Riding Metro North. Giving Up the Ghost.


Hump Day. Hump it was.

It’s the 9:06 pm train from Grand Central. A 15-hour day and it wasn’t over.

I sit with other weary commuters heading home. The train is silent.

I can’t get comfortable. I shift left, and then right and then lean against the window. I give up. I need to be horizontal, in my bed.

It’s Haunting. A Ghost. It’s Hilary Mantel’s Giving Up the Ghost:

The faintest movement, a ripple, a disturbance of the air. I can sense a spiral, a lazy buzzing swirl, like flies; but it is not flies. There is nothing to see. There is nothing to smell. There is nothing to hear. But it is motion, its insolent shift, makes my stomach heave. I can sense— at the periphery, the limit of all my senses— the dimensions of the creature. It is as high as a child of two. Its depth is a foot, fifteen inches. The air stirs around it, invisibly. I am cold, and rinsed by nausea. I cannot move. I am shaking. . . . This is the beginning of shame.

You are tired. You know that’s it.  Let it go Man.

I twist the ear buds deeper. I spasmodically click through my playlist.  I turn the volume up on my music player, trying to drive it out.

It was four months ago, but nothing will block the replay. It’s on a loop. I close my eyes, a wet dog shaking and shaking his head – still soaked, won’t dry. A Doom Loop.

Mary Karr suggests that you should publish the story: “it frees us from our old shame somehow.”  

It’s that simple. Hit Publish and it burns it off like sun on the morning mist.

But, it’s not lifting.  It’s hardening, becoming sclerotic, and latched onto the bones with an iron fist.
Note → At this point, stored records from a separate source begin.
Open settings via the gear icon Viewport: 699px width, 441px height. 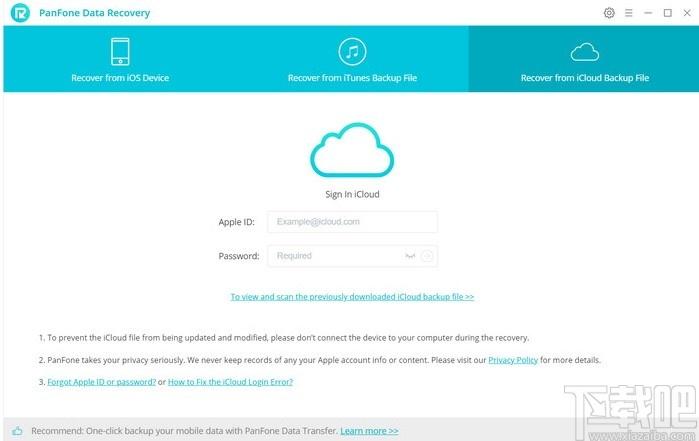609,13
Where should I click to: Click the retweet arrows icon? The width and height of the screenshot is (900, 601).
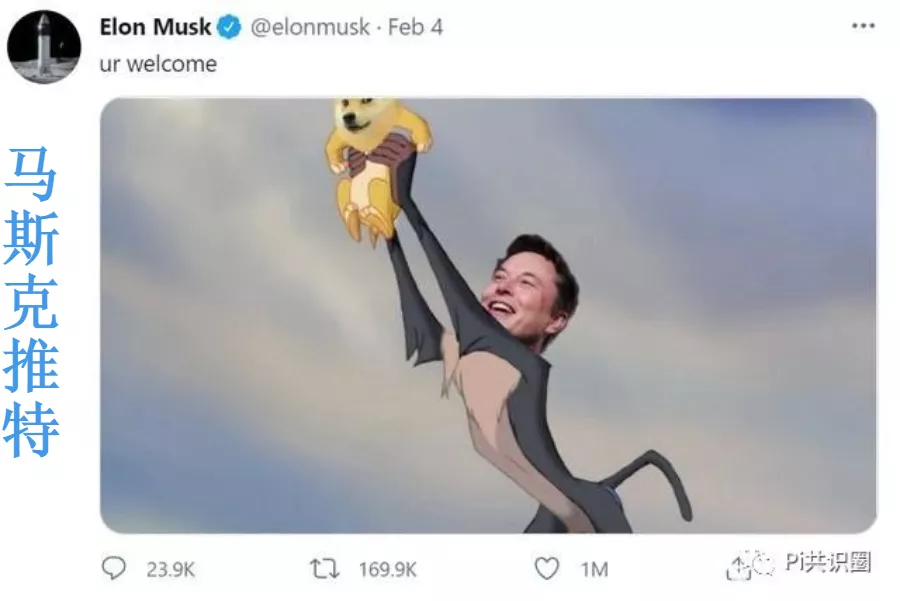(x=324, y=569)
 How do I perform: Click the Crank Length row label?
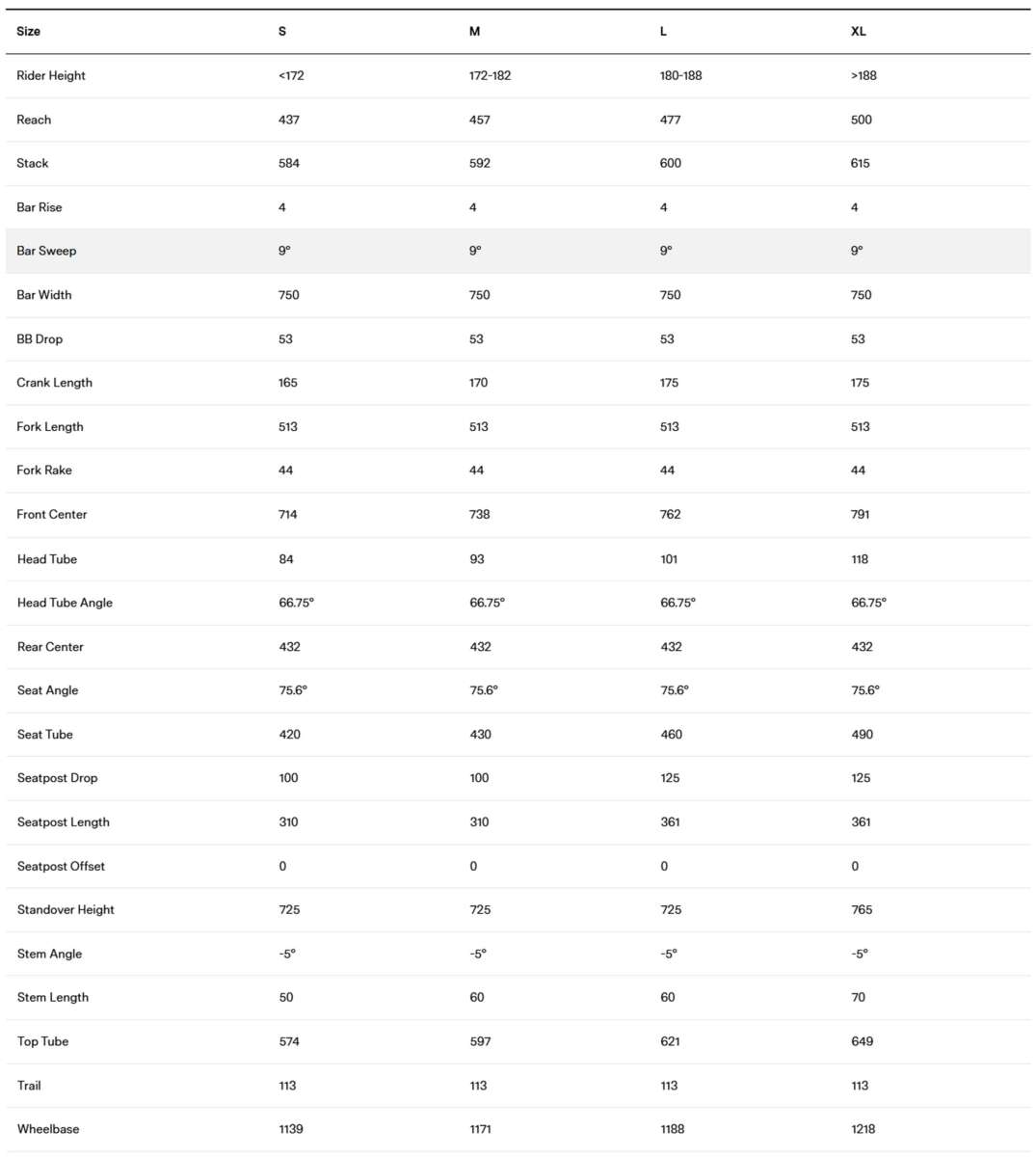[55, 383]
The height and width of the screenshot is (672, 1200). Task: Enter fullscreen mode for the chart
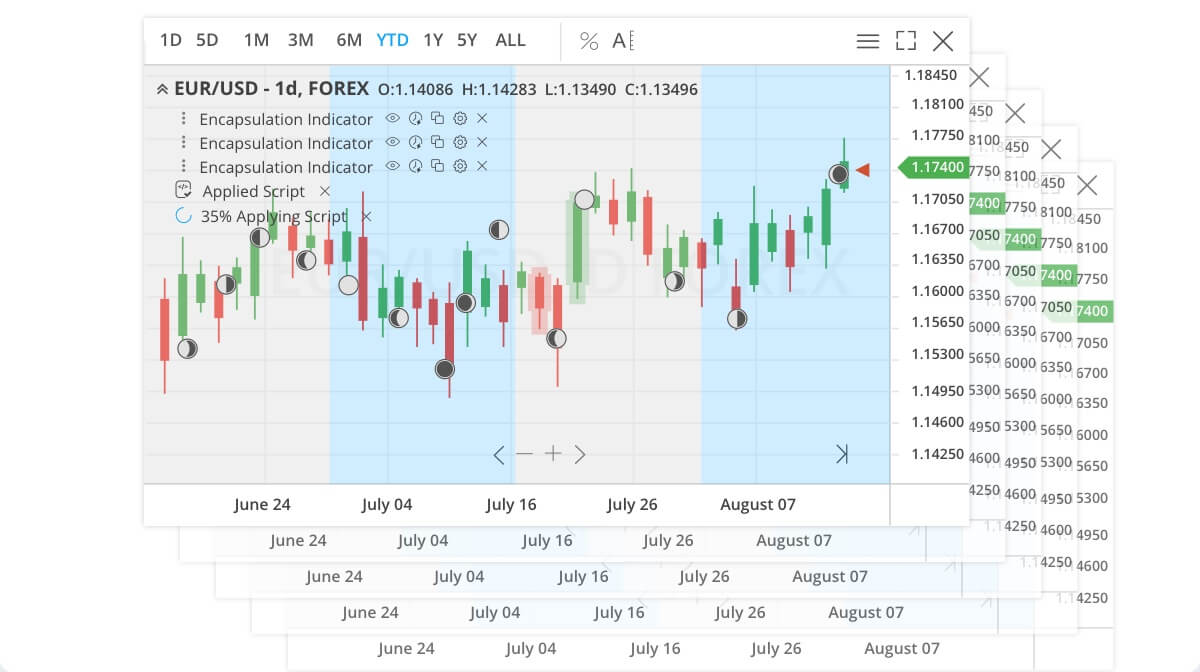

I should have been better prepared.



  1. This hurts…whatever is solidifying in your veins…I hope you can flush it out somehow.

    Liked by 2 people

  2. The guy who is usually very cogent is a bit vague this morning. I hope whatever it is works itself out. Up the coast hugs to you, brother.

    Liked by 1 person

  3. Hmmmm……

    Liked by 1 person

  4. You don’t necessarily need to publish it….but write it down. Journal it. Once you feel better you can burn it. Worked for me!

    Liked by 2 people

  5. You’re not done with this. Something not ringing true in the retelling? A place where you skipped a stone across the water instead of diving deep?

    Liked by 2 people

  6. Letting it out, letting go and finding peace ~ we are hereto embrace you. ♥

    Liked by 2 people

  7. I agree with writing it out. So therapeutic. No need to share it here, just do it for yourself, DK.

    Liked by 2 people

  8. Winced as I read this, pal. As others have so wisely counseled, write it down. Never have to share it with anyone (in fact, I’ve written things down and then ceremonially burned them–something very freeing about watching those slivers of ash carried away on the breeze). Need to find some way to lance the boil….

    Liked by 2 people

  9. (((hugs))))

    Liked by 1 person

  10. Letting go can be extremely difficult. Often we hold onto to the belief we need to punish ourselves or believe it is a way to control our situation. On both counts, our minds stay trapped and busy. Write it down, scream it out. Forgive. You will feel lighter when you do, and create more space to receive what you need. 🙂

    Liked by 4 people

  11. Accept what was. Forgive yourself. When you do the ghost loses its grip. It has worked for me. Many times.

    Liked by 2 people

  12. Verbalizing and sharing shame allows it to lose its power and hold. It is the hardest thing to do – to look at an aspect of our selves that we don’t want to face. Yet we all have made mistakes, caused hurt, done the wrong thing and screwed things up royally.
    I know I have done several times in my life. The worst took me years to forgive myself for. I couldn’t admit it to myself, let alone others. It became something to hide and then pretend didn’t really happen…. it caused distress and inner struggle whenever I went anywhere near it in my thinking. My inner boogeyman of failure, letting others down and causing pain.
    Open your heart to your imperfect self. In time you will forgive and then let it go.
    We all make mistakes and when we see them for what they are, they set us free to be fully human and loving of all aspects of ourselves and others.

    Liked by 2 people

  13. I’m sorry, David…and whatever it is, time as usual is the great healer. Acceptance too…that none of us are perfect. And it seems that these moments of deep reflection and feeling only make us better in the end. Be easy on yourself.

    Liked by 1 person

  14. can you let it drip out slowly?